173. Here is a drawing of the gable of the bishop's throne in the upper church at Assisi, of the exact period when the mosaic workers of the thirteenth century at Rome adopted rudely the masonry of the north. Briefly, this is a Greek temple pediment, in which, doubtful of their power to carve figures beautiful enough, they cut a trefoiled hold for ornament, and bordered the edges with harlequinade of mosaic. They then call to their help the Greek sea-waves, and let the surf of the Ægean climb along the slopes, and toss itself at the top into a fleur-de-lys. Every wave is varied in outline and proportionate distance, though cut with a precision of curve like that of the sea itself. From this root we are able—but it must be in a lecture on crockets only—to trace the succeeding changes through the curl of Richard II.'s hair, and the crisp leaves of the forests of Picardy, to the knobbed extravagances of expiring Gothic. But I must to-day let you compare one piece of perfect Gothic work with the perfect Greek.

174. There is no question in my own mind, and, I believe, none in that of any other long-practised student of mediæval art, that in pure structural Gothic the church of St. Urbain at Troyes is without rival in Europe. Here is a rude sketch of its use of the crocket in the spandrils of its external tracery, and here are the waves of the Greek sea round the son of Poseidon. Seventeen hundred years are between them, but the same mind is in both. I wonder how many times seventeen hundred years Mr. Darwin will ask, to retrace the Greek designer of this into his primitive ape; or how many times six hundred years of such improvements as we have made on the church of St.
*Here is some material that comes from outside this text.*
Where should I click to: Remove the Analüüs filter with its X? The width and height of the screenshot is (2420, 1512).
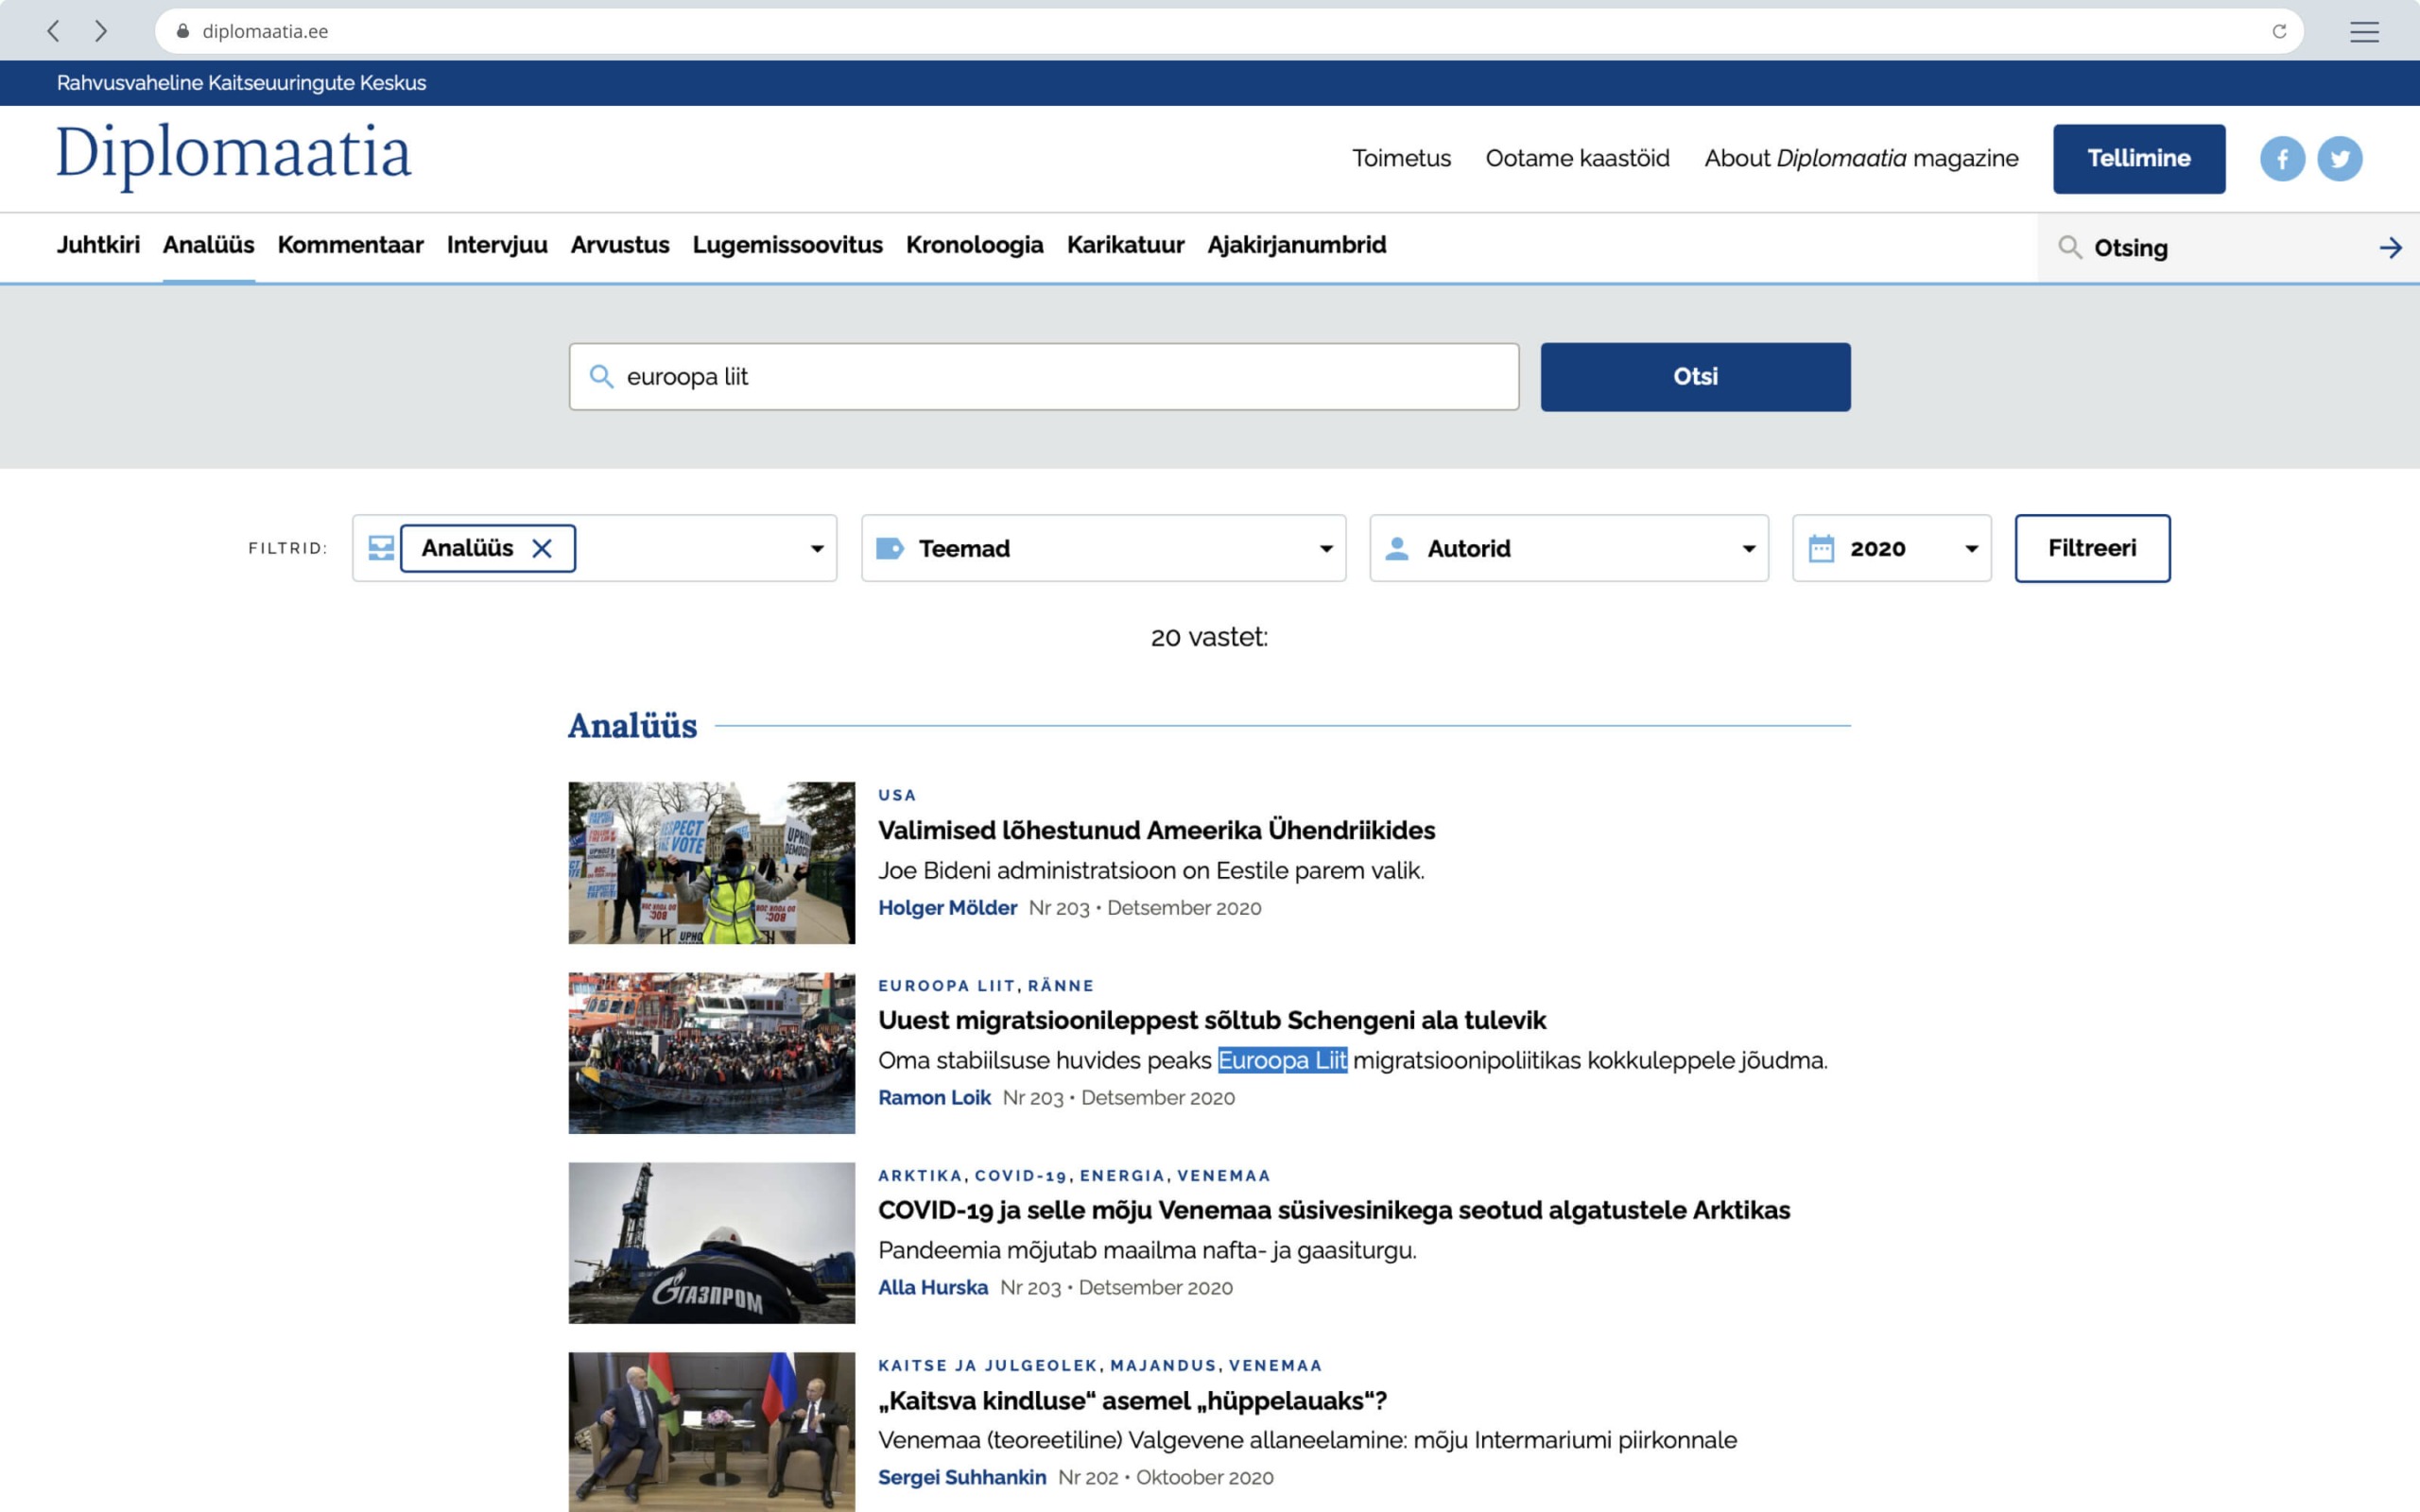[x=543, y=548]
Urbain, will be needed in order to enable our descendants to regard the designers of that, as only primitive apes.

175. I return for a moment to my gable at Assisi. You see that the crest of the waves at the top form a rude likeness of a fleur-de-lys. There is, however, in this form no real intention of imitating a flower, any more than in the meeting of the tails of these two Etruscan griffins. The notable circumstance in this piece of Gothic is its advanced form of crocket, and its prominent foliation, with nothing in the least approaching to floral ornament.

176. And now, observe this very curious fact in the personal character of two contemporary artists. See the use of my manually graspable flag. Here is John of Pisa,—here Giotto. They are contemporary for twenty years;—but these are the prime of Giotto's life, and the last of John's life: virtually, Giotto is the later workman by full twenty years.

But Giotto always uses severe geometrical mouldings, and disdains all luxuriance of leafage to set off interior sculpture.